I move amendment No. 1:
In page 3, line 28, before "and" to insert—
"provided that nothing in this section shall operate to constrain a Corporation or Council to reduce the total amount allocated in the financial year 1960/61 for the provision of assistance under the Act of 1908, or to refrain adding thereto in any subsequent year a sum not greater than one-third of additional monies provided from the rates and the State Grant."
The Minister in his Second Reading speech stated at column 1686 of the Official Debates:
Another matter to which I wish to make special reference is the proposal that the amount to be allocated for university scholarships should not be more than half that provided for post-primary scholarships in one-third of the total monies.
In dealing with the matter, I wanted to know was that a composite fund, was the rate and the State grant to be regarded as a composite fund in the case of assigning scholarships under the 1908 Act. The Minister made it clear in the subsequent discussion that all the moneys in the hands of the local authorities, whether from the rate raised under the Local Authorities (Scholarships) Act or under the Act of 1908 and all the moneys received from the State were one fund.
At column 1739 of the Official Debates, he said:
I visualise one main fund in each local authority area.
At the end of the column, dealing with the third year of the State contribution, he said:
In the third year the State contribution will be one and a half to one and in the fourth year it will be the same thing. The aim will be a five to four ratio between State and local contribution, making one fund which will be divided into two-thirds for post-primary education and one-third for university education roughly.
When the Minister finished his concluding speech on Second Reading and again when he asked for the Committee Stage of the Bill on that day, I attempted to warn him and I suggested that in order to avoid unnecessary clashes, we should have a little clarification of what the Minister had in mind, particularly in relation to the way it affected local authorities in the earlier years of his scheme. The Minister is apparently going to stand over the principle, and wants public opinion developed so that it will accept the principle, that in the distribution of State and local authority moneys for scholarships for post-primary and university education, not more than one-third of the money will go to university education and at least two-thirds to post-primary.

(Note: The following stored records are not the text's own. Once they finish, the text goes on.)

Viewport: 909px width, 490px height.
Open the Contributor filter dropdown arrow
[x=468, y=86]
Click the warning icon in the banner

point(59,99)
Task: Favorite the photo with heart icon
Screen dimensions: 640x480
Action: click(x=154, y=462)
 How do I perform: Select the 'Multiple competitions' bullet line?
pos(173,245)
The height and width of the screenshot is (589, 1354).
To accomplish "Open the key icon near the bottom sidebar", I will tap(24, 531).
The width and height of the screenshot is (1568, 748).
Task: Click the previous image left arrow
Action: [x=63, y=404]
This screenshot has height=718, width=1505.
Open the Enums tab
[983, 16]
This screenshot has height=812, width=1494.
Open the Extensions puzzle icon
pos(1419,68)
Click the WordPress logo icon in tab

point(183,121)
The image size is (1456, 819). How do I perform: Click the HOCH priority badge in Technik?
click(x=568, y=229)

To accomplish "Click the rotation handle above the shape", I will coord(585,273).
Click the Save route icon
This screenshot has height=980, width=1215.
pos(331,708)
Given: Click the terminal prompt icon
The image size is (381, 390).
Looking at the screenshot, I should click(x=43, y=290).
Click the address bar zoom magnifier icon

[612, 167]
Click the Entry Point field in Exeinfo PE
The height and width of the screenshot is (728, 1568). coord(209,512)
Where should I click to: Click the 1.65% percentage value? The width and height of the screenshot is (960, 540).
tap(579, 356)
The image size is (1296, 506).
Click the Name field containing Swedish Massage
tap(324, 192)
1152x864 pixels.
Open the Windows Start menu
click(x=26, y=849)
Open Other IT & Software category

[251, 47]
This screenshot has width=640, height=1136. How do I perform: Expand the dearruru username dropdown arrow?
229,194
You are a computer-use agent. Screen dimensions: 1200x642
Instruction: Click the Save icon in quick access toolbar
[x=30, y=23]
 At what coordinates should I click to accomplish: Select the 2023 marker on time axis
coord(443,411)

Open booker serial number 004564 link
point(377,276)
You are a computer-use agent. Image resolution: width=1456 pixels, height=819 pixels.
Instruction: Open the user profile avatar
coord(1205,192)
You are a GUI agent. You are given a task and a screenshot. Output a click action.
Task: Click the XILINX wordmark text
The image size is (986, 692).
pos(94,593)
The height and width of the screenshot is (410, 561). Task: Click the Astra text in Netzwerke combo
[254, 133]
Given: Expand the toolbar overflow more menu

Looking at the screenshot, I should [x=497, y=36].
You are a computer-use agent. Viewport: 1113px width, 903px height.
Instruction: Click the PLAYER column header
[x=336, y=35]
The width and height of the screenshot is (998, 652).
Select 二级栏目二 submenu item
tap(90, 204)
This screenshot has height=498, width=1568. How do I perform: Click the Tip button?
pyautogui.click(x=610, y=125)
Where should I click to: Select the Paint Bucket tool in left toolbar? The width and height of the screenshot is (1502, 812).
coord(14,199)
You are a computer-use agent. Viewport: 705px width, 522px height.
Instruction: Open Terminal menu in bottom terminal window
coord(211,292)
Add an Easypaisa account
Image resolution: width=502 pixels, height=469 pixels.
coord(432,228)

Subsection (2) of Section 4 of the Bill reads as follows:
A grant to the corporation of a county borough or council of a county under this section in respect of any local financial year shall be used by the corporation or council, as the case may be, in the defrayal of the cost of paying scholarships under a scheme or schemes under section 2 of the Principal Act in that year or both of paying such scholarships and providing assistance for students under section 10 of the Act of 1908, as the case may be.
The implication is that all State moneys will be used by a local authority entirely for post-primary education and that none of the State money need be used in any way for assisting in the provision of scholarships to the universities. There is in that subsection an emphasis that the Minister is primarily concerned with scholarships for post-primary education. I am referring the Minister to sub-section (2) of Section 4 and the implications there. The Minister gives the idea that he is considering whether the State should give scholarships direct. He feels it would be more in accordance with the democratic principle to require a certain amount of local authority finance and also to give a certain amount of acquiescence in local authority ideas as to how they should spend the money to work under the scheme in this Bill and on the basis of the distribution of money and the making of schemes on the lines of the Local Authorities (Scholarships) Act. He stands for paying a certain amount of deference to local opinion.
I want to draw his attention to the fact that the principle he lays down here may be a principle worth fostering and worth approaching, although I do not subscribe to it myself. I want to tell him it is very definitely contrary to the natural trend in the allocation of moneys raised by the local authorities themselves in the matter of scholarships. While there are six, and only six, counties that, in the allocation of their money as between university scholarships and post-primary scholarships, accept his idea, in the natural working out of their schemes up to the present, there are six that go flagrantly against it, by giving more money to university scholarships than they do to post-primary scholarships and all the counties in between do not accept, in the actual working out of the local schemes, financial and educational, the theory the Minister puts forward.
The only counties that accept the Minister's approach seem to be Clare, Offaly, Kildare, Longford and Sligo. These are the only counties where the amount given for university education is in accord with the Minister's principle that only one-third of the money is available for such education. At any rate, they give one-third or less to university education. The counties that fly in the teeth of the principle to the extent of giving more for university education than they do for post-primary education by way of scholarships are Limerick city, Limerick county, Galway, South Tipperary, Waterford and Wexford. Those are six of them. They give more for university education. They give a bigger total for university scholarships than they do for post-primary education and all the others in between give more than one-third of the total amount.
I asked the Minister to consider a glaring case. There are other counties that will be in difficulties in the first and second years and that may not be able to reach his principle for three years unless they are forced to give less moneys to universities next year and the year after. The Minister seems to indicate that he thought I was in my sleep last night, that I was either misreading or was pressing home a point in a not too fair way.